Origins of the CIEH
The 19th century pioneers
The CIEH’s history can be traced back to the 1840s. Edwin Chadwick, a Poor Law Commissioner, conducted an inquiry into the causes of poverty which concluded that people often became poor because of ill health due to a bad environment.
The big problems of the day were typhus, cholera, tuberculosis and industrial accidents. These were common ailments that frequently resulted in death. Chadwick believed that improving the environment – and therefore reducing ill health – depended on good engineering rather than medicine. His report, The Sanitary Condition of the Labouring Population of Great Britain, published in 1842, became an unlikely bestseller.
Public Health Act 1848
After a long fight by Chadwick and other campaigners, a Bill was introduced into Parliament which led to the Public Health Act 1848. The Act created a General Board of Health which could approve the establishment of Local Boards of Health in areas of need. Local Boards had to appoint an officer of health, a surveyor and an inspector of nuisances.
The surveyor was a civil engineer whose main task was to put in place a safe water supply and improved sewage system. The inspector of nuisances was the forerunner of today’s environmental health practitioner and the first to be appointed was Thomas Fresh.
Fresh was appointed Inspector of Nuisances for the City of Liverpool under the provisions of the Liverpool Sanitary Act 1847. Working alongside the city’s first Officer of Health, William Duncan, and its first Surveyor, James Newland, he did much to create a cleaner, healthier Liverpool. He is today commemorated in a prestigious speaking event, the Thomas Fresh Lecture.
Getting organised
Following the Public Health Act 1848, the number of inspectors of nuisance increased year by year. Small groups of inspectors got together to form associations. The Association of Public Sanitary Inspectors – the organisation that was eventually to become the CIEH – was formed in London in 1883.

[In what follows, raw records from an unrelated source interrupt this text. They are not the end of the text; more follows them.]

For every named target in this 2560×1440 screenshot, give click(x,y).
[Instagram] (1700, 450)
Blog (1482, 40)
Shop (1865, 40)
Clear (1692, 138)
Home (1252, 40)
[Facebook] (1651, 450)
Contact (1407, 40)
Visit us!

As their duties changed, the title inspector of nuisances was formally dropped. After the First World War, sanitary inspector became the recognised title for the job of environmental health practitioners. By this time, vaccination programmes were preventing killer diseases such as smallpox and homes had fresh drinking water and piped sewage systems.
Training through the decades
The Public Health (London) Act 1891 required sanitary inspectors to gain the Certificate of the Sanitary Inspectors Examination Board. The qualification was updated in 1942, with the introduction of a three-stage Diploma Examination in Sanitary Science and Administration.
In 1951, a Ministry of Health working party examined the training of sanitary inspectors. A new diploma that was completed after formal training helped raise standards. This led to another change in title, to public health inspector. Environmental health finally became a graduate profession in the 1960s, when diplomas were phased out and replaced by degree courses.
The 1970s, ’80s and ’90s
In 1974, general public health work became the responsibility of the National Health Service. Environmental health work remained in local government. Today, the CIEH continues to promote the importance and standing of environmental health in local government as well as in a range of other organisations.
In 1980 the Association of Public Health Inspectors became the Institution of Environmental Health Officers. A Royal Charter was granted four years later and in 1994 it became a Chartered Institute. The CIEH was born.